Он наклонялся над ней, быстро целовал ее в медовые губы, в дождевые сырые волосы, а она, высвободив из-под одеяла голую руку, обняла его голову, притянула к себе и, отстранив, долго смотрела, а потом дунула, сбивая с его бровей капли.
– Так странно, верно? – сказала она, проводя пальцем по его бровям, лбу, губам. – Странно ведь, да?
– Что странно? – Он ловил ее пальцы губами.
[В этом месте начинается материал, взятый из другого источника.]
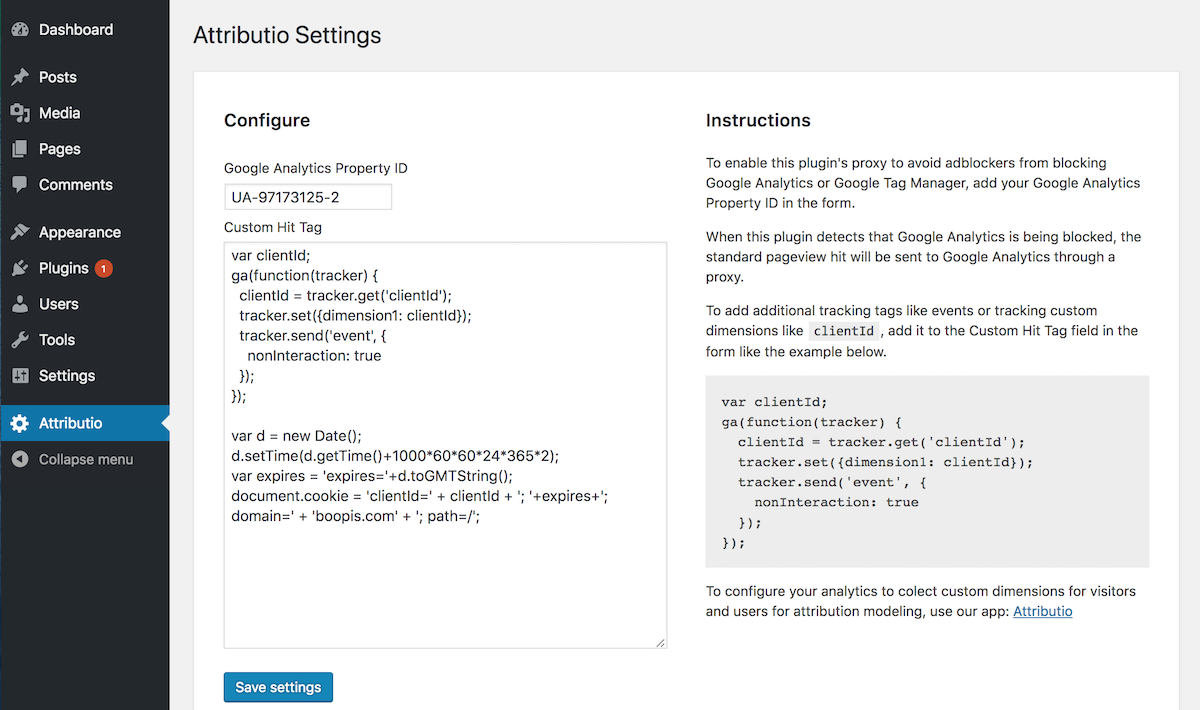Click inside the Custom Hit Tag textarea

coord(445,445)
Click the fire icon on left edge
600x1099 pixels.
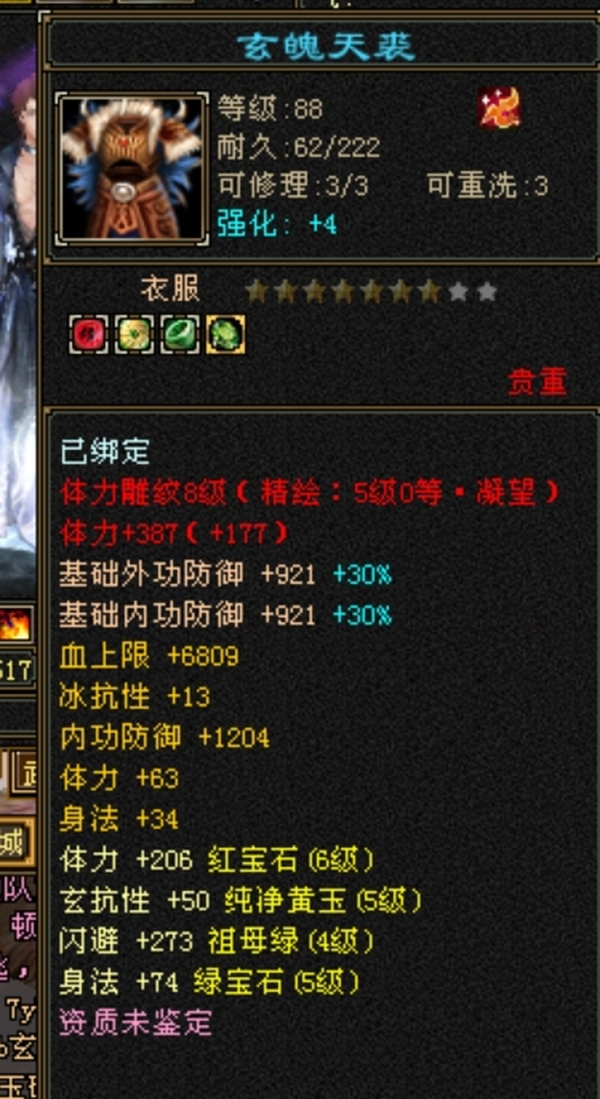(15, 626)
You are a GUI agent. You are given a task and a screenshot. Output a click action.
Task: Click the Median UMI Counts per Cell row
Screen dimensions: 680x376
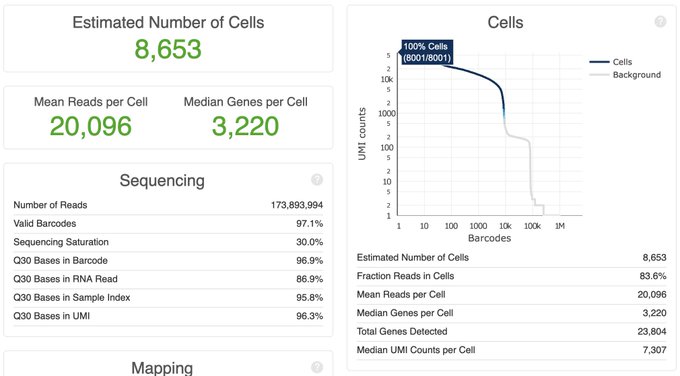pos(511,350)
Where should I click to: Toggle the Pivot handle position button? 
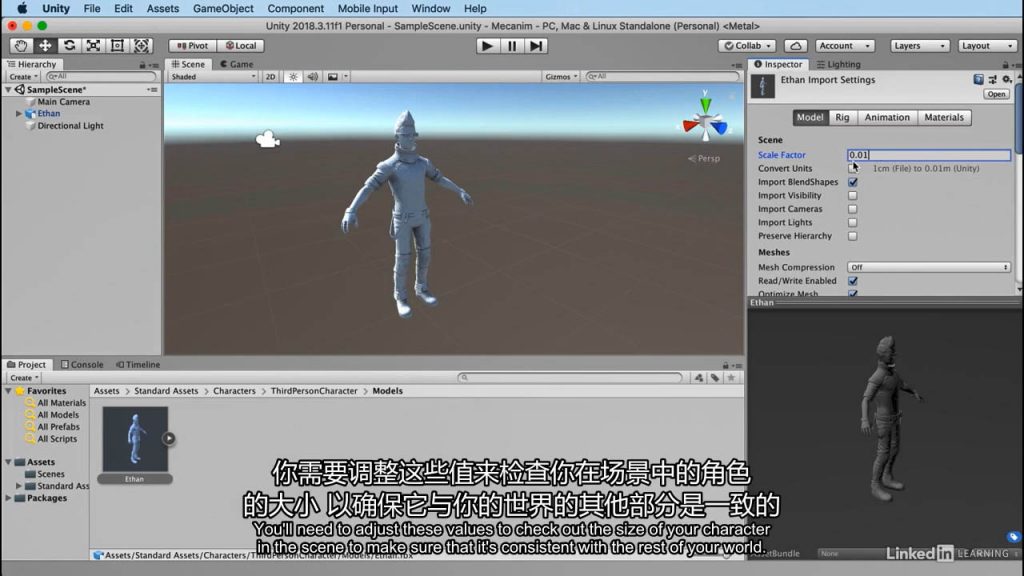[192, 46]
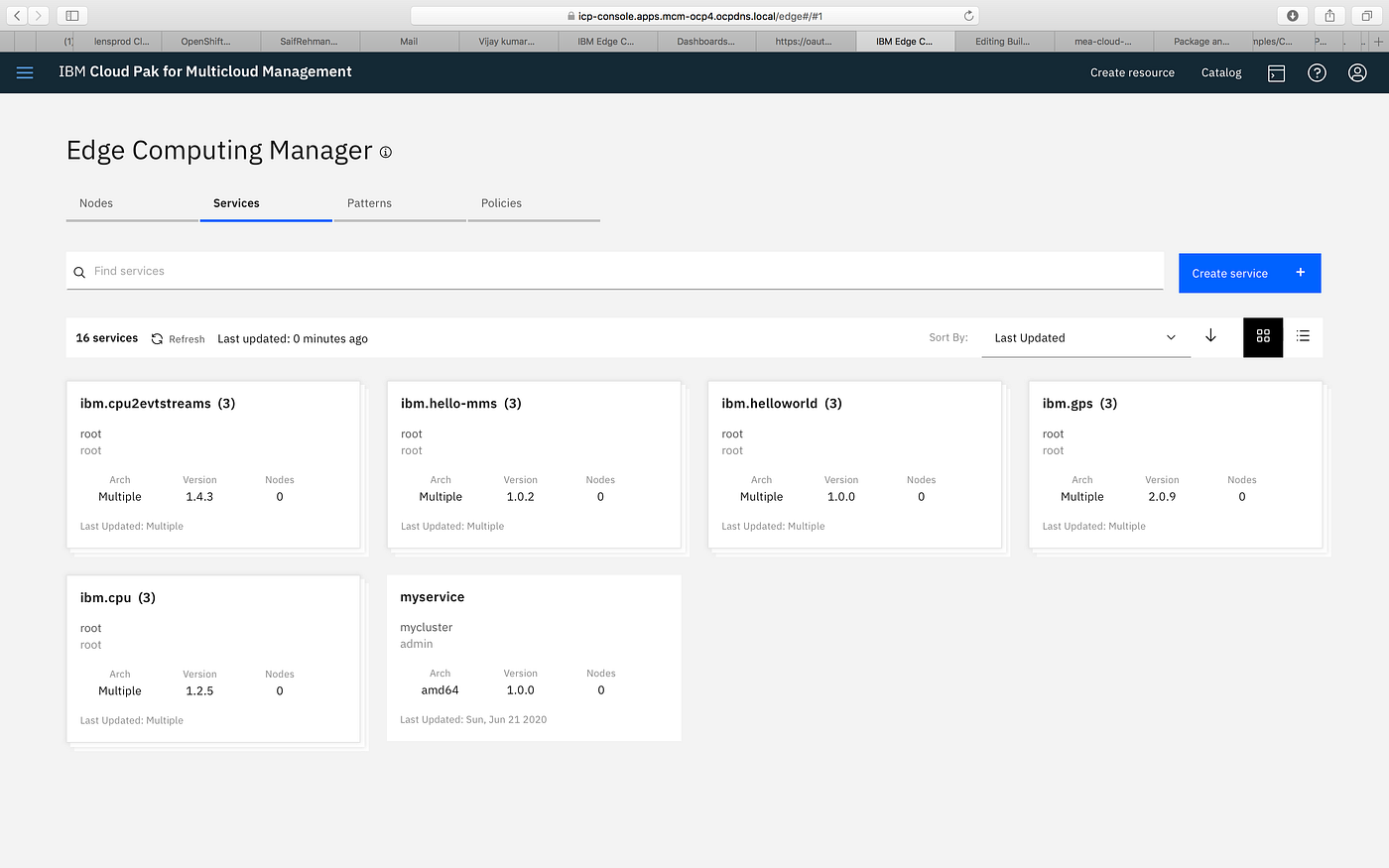Select the grid view toggle
The width and height of the screenshot is (1389, 868).
click(x=1263, y=337)
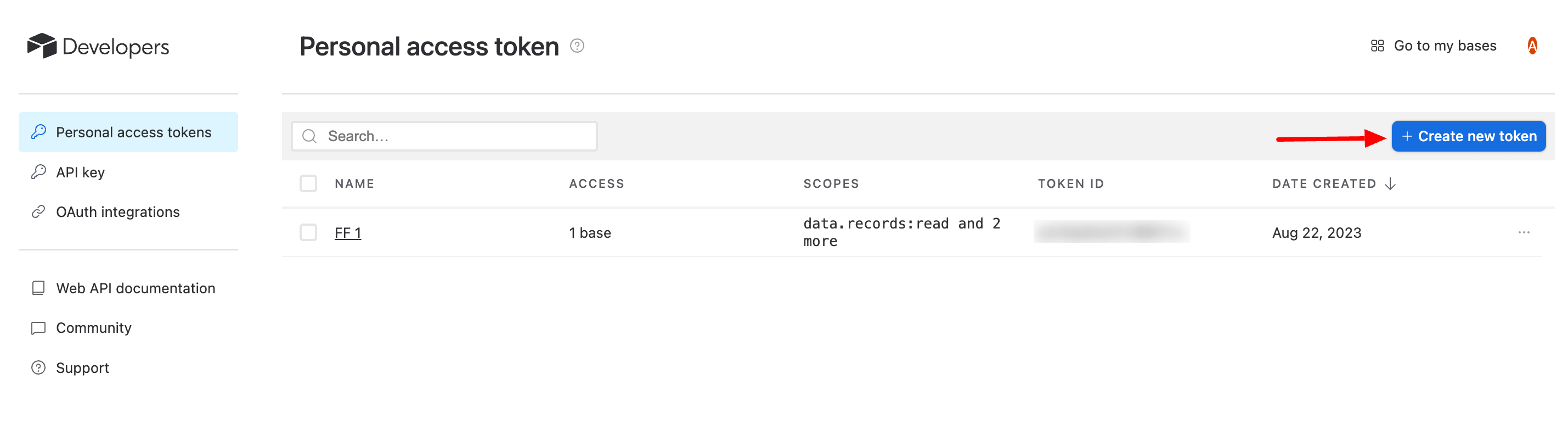The image size is (1568, 424).
Task: Click Go to my bases link
Action: pos(1445,46)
– Вот брови твои, губы и щеки. Я могу их трогать теперь, гладить, и ничего в этом нет удивительного. Или все-таки чуть-чуть удивительно? Недавно ты был чужой для меня, недоступный. Появился тогда на раскопе, исчез. Потом танцевал. Потом пел в темноте. И все чужой, недоступный. Тебя раньше не было и быть не могло. И я была сама по себе. Мне всегда казалось, что я есть и буду сама по себе. Никто меня пальцем не смеет коснуться, посягать на мысли, на чувства. А теперь вот целуешь меня, как будто так и должно быть. И ты не чужой, ты вот он, вот брови твои пушистые, я могу их трогать и гладить. И я сама сегодня пришла к тебе. Дождь сверху сыплет, а я иду и думаю о тебе, как примешь меня. Сомневаюсь и мучаюсь.
– Какие сомнения?
– А всякие. А вдруг ты чужой? Ты ведь мучился тоже, вдруг я чужая?
– Ты видишь, я не чужой.
Он укутал ее теплее, сам лег поверх одеяла, чувствуя ее длинное живое тело, глядя, как по стеклам за ее головой мутно струится дождь и что-то золотится сквозь них – то ли тес, то ли яблоки на деревьях. Он боялся пошевелиться. Ему хотелось, чтобы дождь лил бесконечно, чтобы яблоки золотились, чтобы можно было лежать без движений целую вечность под бульканье старой кадушки и глядеть, как губы ее дышат влажно и чисто, а у вазы отколотый край, и в ней колокольчики и ромашки.
Дождь шел и шел, и они не вышли к ужину. Смеркалось, она засыпала. Он поцеловал ее осторожно в сонные губы и вышел к Василию Егоровичу.